Endogenous CCAAT/enhancer binding protein beta and p300 are both regulated by growth hormone to mediate transcriptional activation

Abstract

The regulation of c-fos transcription by GH involves multiple factors, including CCAAT/enhancer binding protein (C/EBP)beta. Knockdown of C/EBPbeta by RNA interference prevents stimulation of endogenous c-fos mRNA by GH, indicating a key role for C/EBPbeta in GH-stimulated c-fos transcription. GH rapidly increases the occupancy of both endogenous C/EBPbeta and p300 on the c-fos promoter in 3T3-F442A preadipocytes as indicated by chromatin immunoprecipitation.

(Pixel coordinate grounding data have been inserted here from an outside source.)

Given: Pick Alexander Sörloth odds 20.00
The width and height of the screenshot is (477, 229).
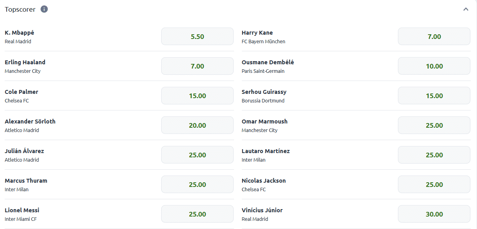Looking at the screenshot, I should tap(197, 125).
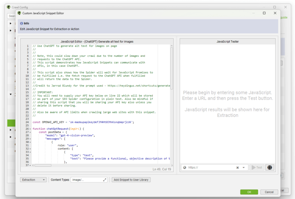Image resolution: width=295 pixels, height=199 pixels.
Task: Open the globe browser icon beside Test
Action: (270, 167)
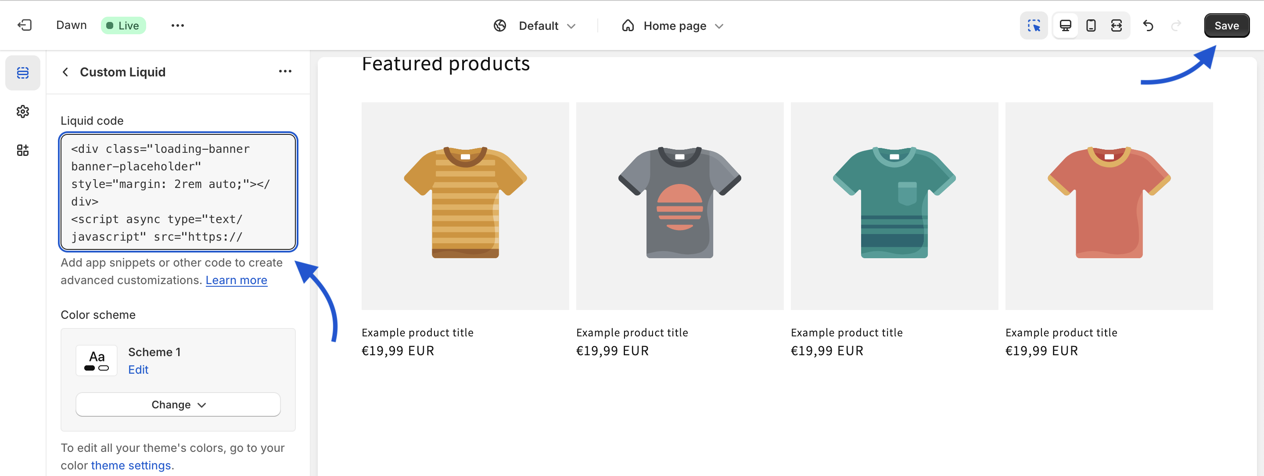The height and width of the screenshot is (476, 1264).
Task: Click Learn more link in Custom Liquid
Action: pyautogui.click(x=236, y=279)
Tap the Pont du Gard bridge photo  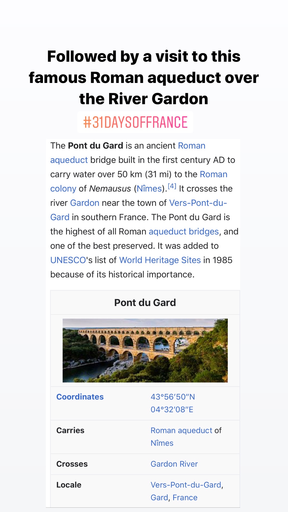coord(145,350)
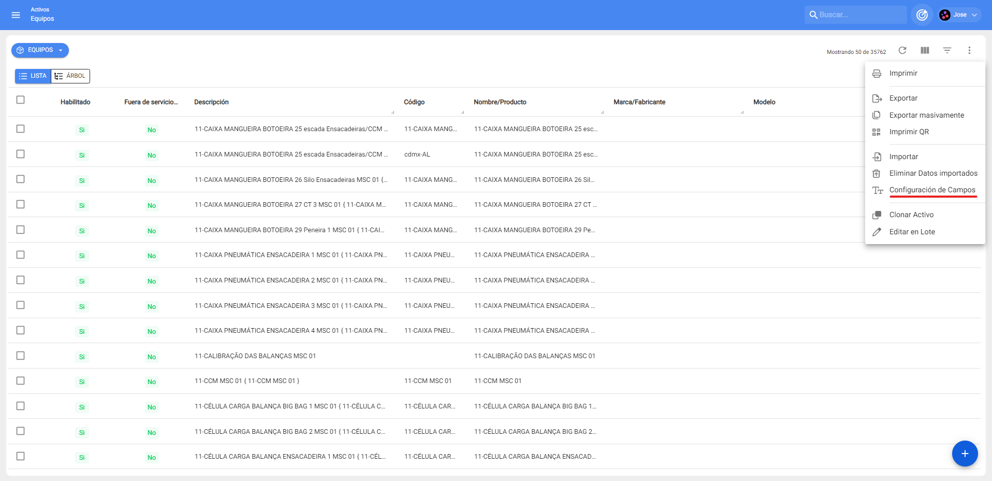Choose Configuración de Campos menu option
Image resolution: width=992 pixels, height=481 pixels.
(932, 190)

The transient occupancy of p300 on c-fos and the presence of p300 in the anti-C/EBPbeta immunoprecipitate coincide with the transient increase in c-fos transcription with GH, suggesting that a nuclear complex containing both p300 and C/EBPbeta occupies the c-fos promoter in response to GH. Expression of p300 with C/EBPbeta markedly increases c-fos promoter activity when neither alone is effective, indicating that p300 coactivates C/EBPbeta- mediated c-fos promoter activation. Such coactivation can determine a baseline for c-fos activation by GH. Furthermore, the occupancy of phosphorylated murine C/EBPbeta (T188) on c-fos upon GH treatment is simultaneous with increased occupancy by p300, suggesting that phospho-C/EBPbeta recruits p300 in response to GH. Thus, endogenous C/EBP beta and p300 on c-fos are dynamically regulated by GH to determine transcriptional activation. Phosphorylated C/EBPbeta and p300 appear to function as part of a regulated complex that mediates GH-stimulated transcription.